We agree with Veermeersch's (1967, p. 208 f) quantum-theoretical vie; 'analogue information' and 'continuous signals' (as opposed to digital information and discrete signals) should be conceived as just a way of expressing that the nuances in question have a fine structure that surpasses man's discriminatory capacity. That is to say: the opposition in question is an EPISTEMOLOGICAL one, not an ONTOLOGICAL one. (Nauta 1972: 180, footnote 12)
This is a possible candidate for the source of the discrete vs continuous sign notions in the TMS. Even more so since the source is from an author who, just like Ju. Lotman, had a philological background. The citation goes: Vermeersch, Étienne 1967. Epistemologische Inleiding tot een Wetenschap van de Mens (Brugge).

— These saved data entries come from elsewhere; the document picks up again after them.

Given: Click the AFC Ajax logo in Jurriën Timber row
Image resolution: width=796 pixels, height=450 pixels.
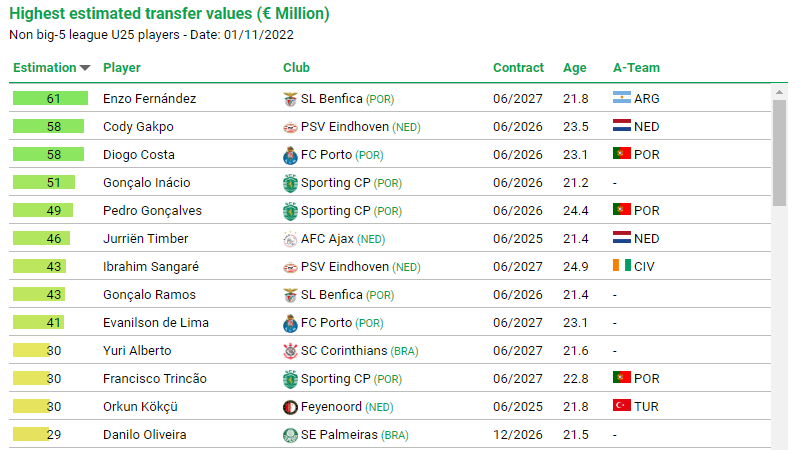Looking at the screenshot, I should point(290,239).
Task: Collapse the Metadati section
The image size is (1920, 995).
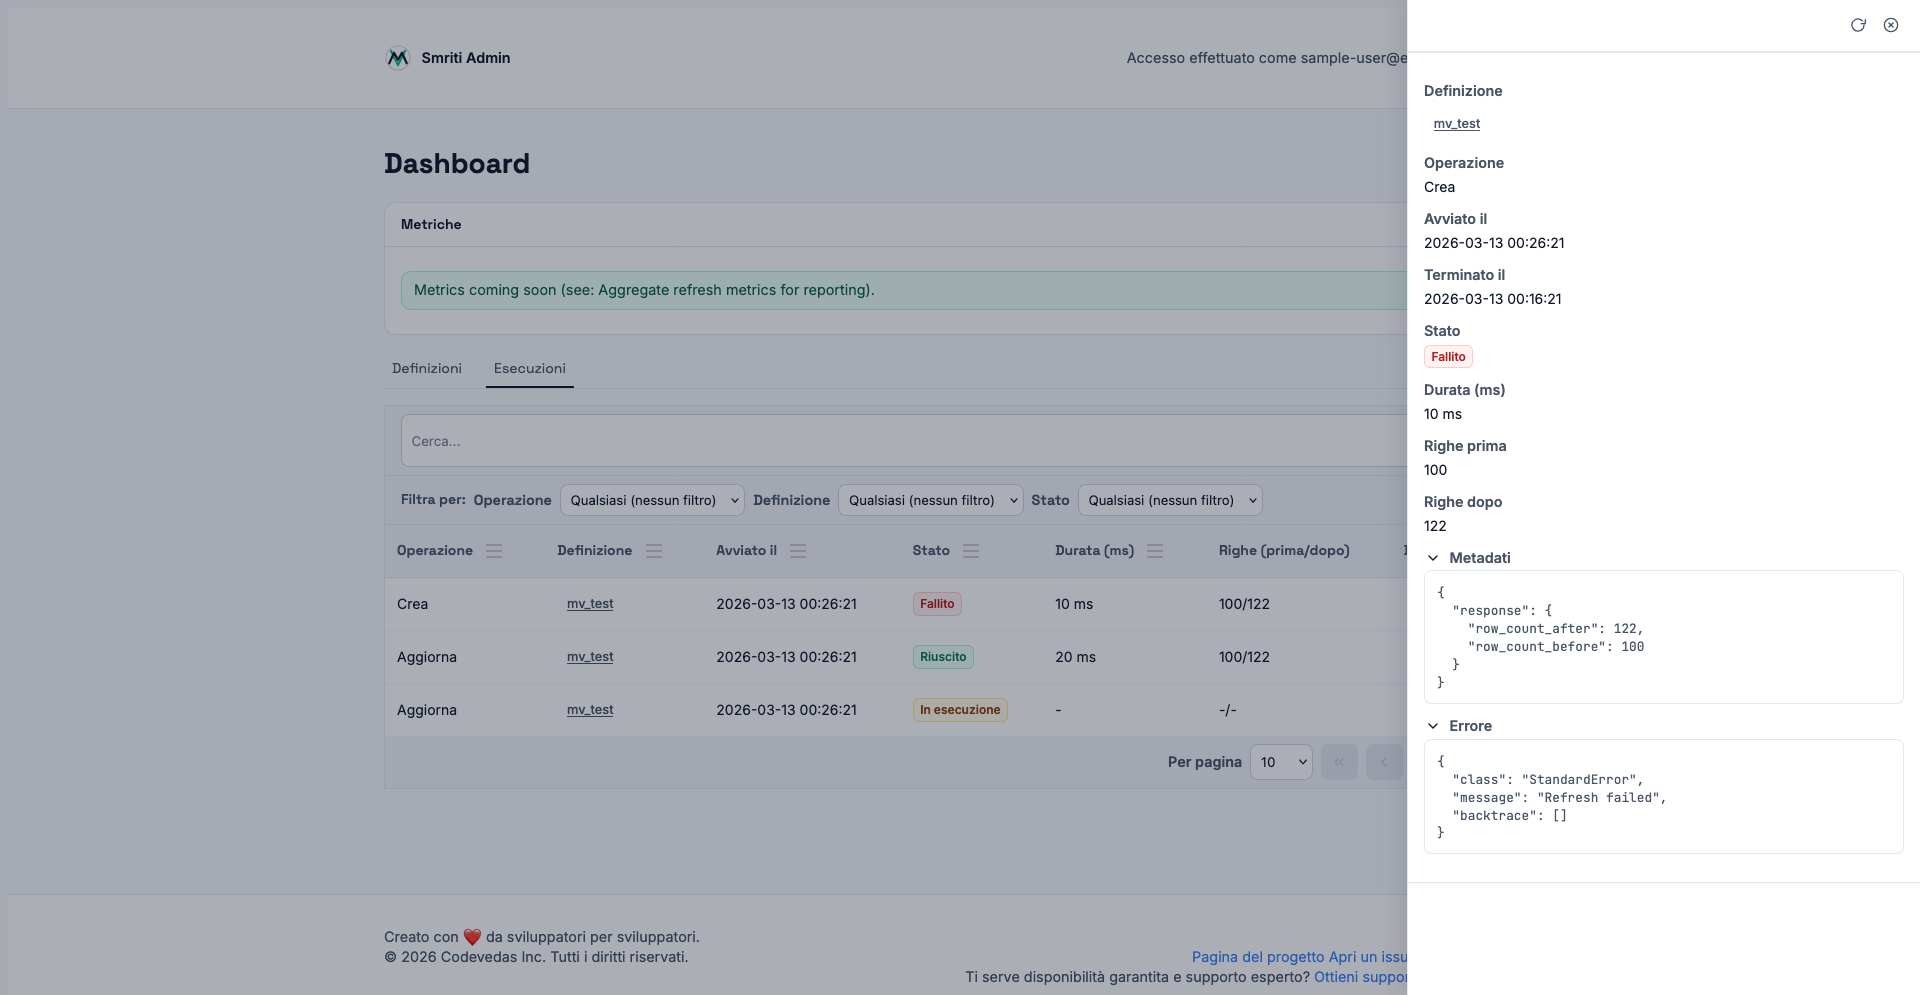Action: coord(1433,558)
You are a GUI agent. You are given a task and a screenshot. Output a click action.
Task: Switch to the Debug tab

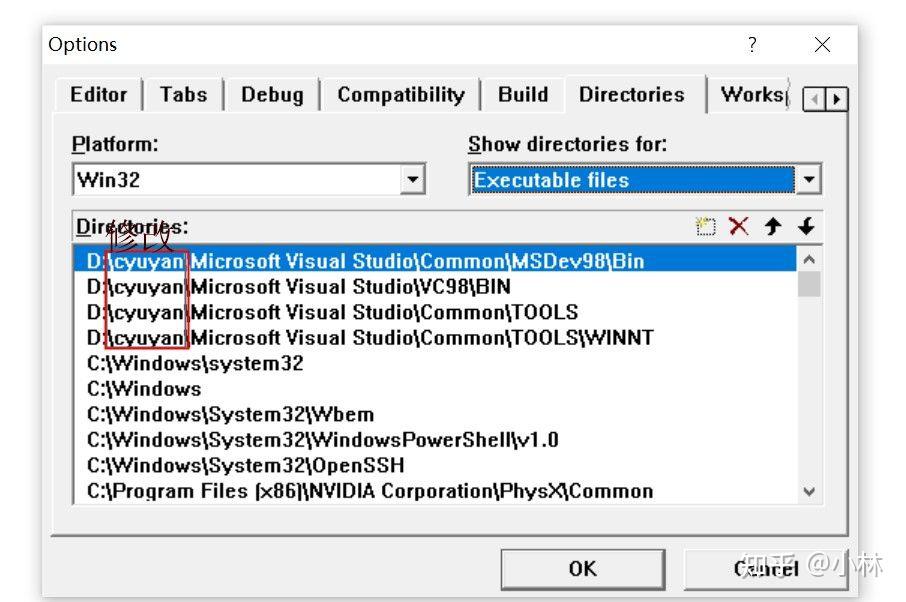(x=272, y=95)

Man, by way of his unique capacity for grammatical organization, has developed powerful media of representation such as speech, writing, mathematics, computers, measuring-apparata, etc., which he can operate at will, WITHIN CERTAIN LIMITS. Thanks to the discursive de jure character of his power of grammatical organization, man arrives not only at an adequate representation of INFORMATION but also at the CONCEPT OF INFORMATION, thus attaining the metalevel of REPRESENTATION OF SCIENTIFIC INFORMATION.
Man is the only creature capable of such DISCURSIVE representation. The informational representations inherent in the behavior of animals and machines are either IMPLICIT, as in instictive or automatic behavior patterns, or CONCURSIVE, as when behavior is mediated by representation and effectuation through an ADAPTABLE COGNITIVE MAP.

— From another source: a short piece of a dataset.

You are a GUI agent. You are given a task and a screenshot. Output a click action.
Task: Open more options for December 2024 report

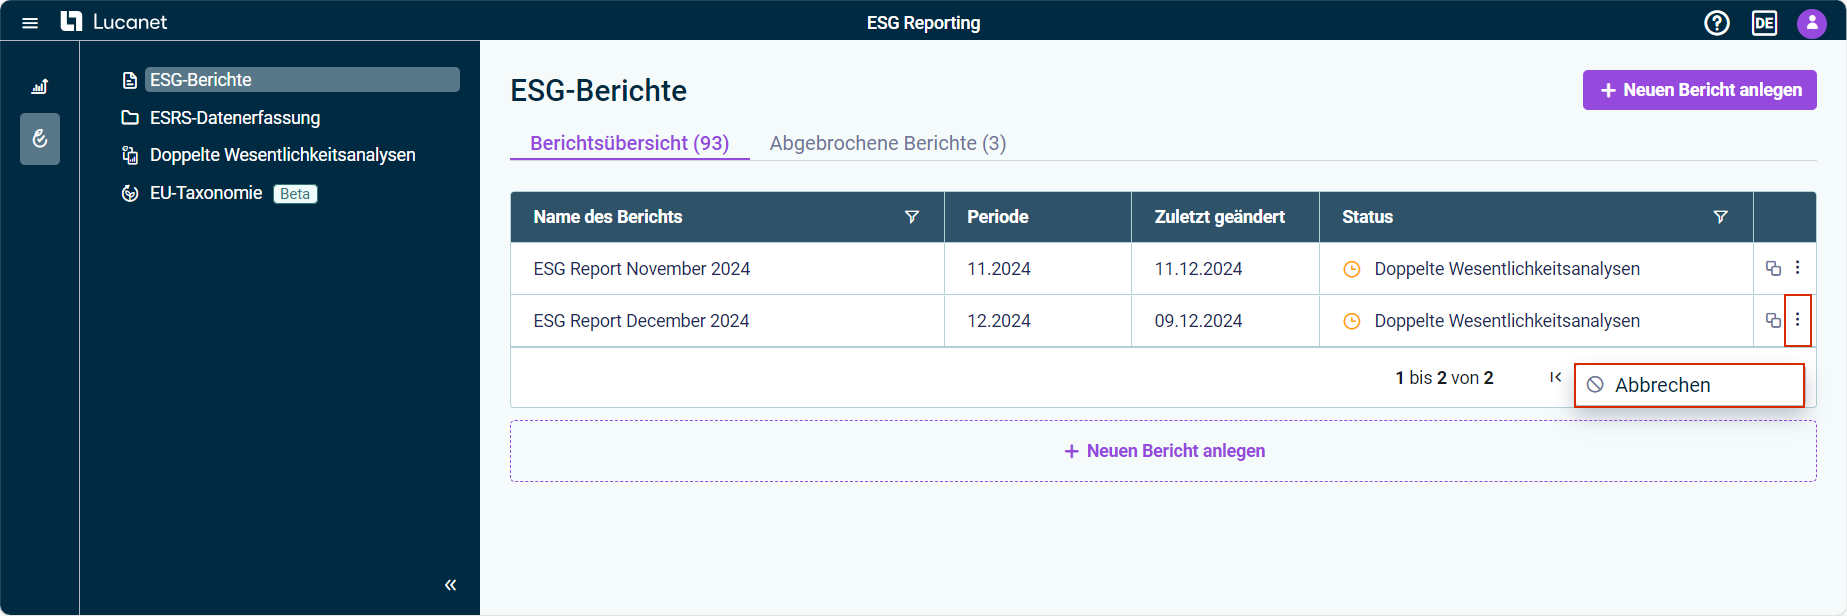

What has been said about information and REPRESENTATION applies as well to information and MEANING; the three are inseparable from each other in semiotics. In this conext the following proposal for a general (semiotic) definition of information is due. In our opinion the widely circulated, loose definition of information as 'that which is common to all codes' should be qualified as follows:
INFORMATION IS THAT WHICH IS COMMON TO ALL REPRESENTATIONS THAT ARE SYNONYMOUS TO THE INTERPRETER (SYNONYMITY IS IDENTITY OF MEANING).
(Nauta 1972: 201)
I am now interested in what Nauta means by "concursive". He seems to be alone in using this term.
To be sure this is a worthwhile book to read for any semiotician. I'll be sure to read it again in the future so as to have another try at all those mathematical formulas and appendixes which eluded me upon first reading.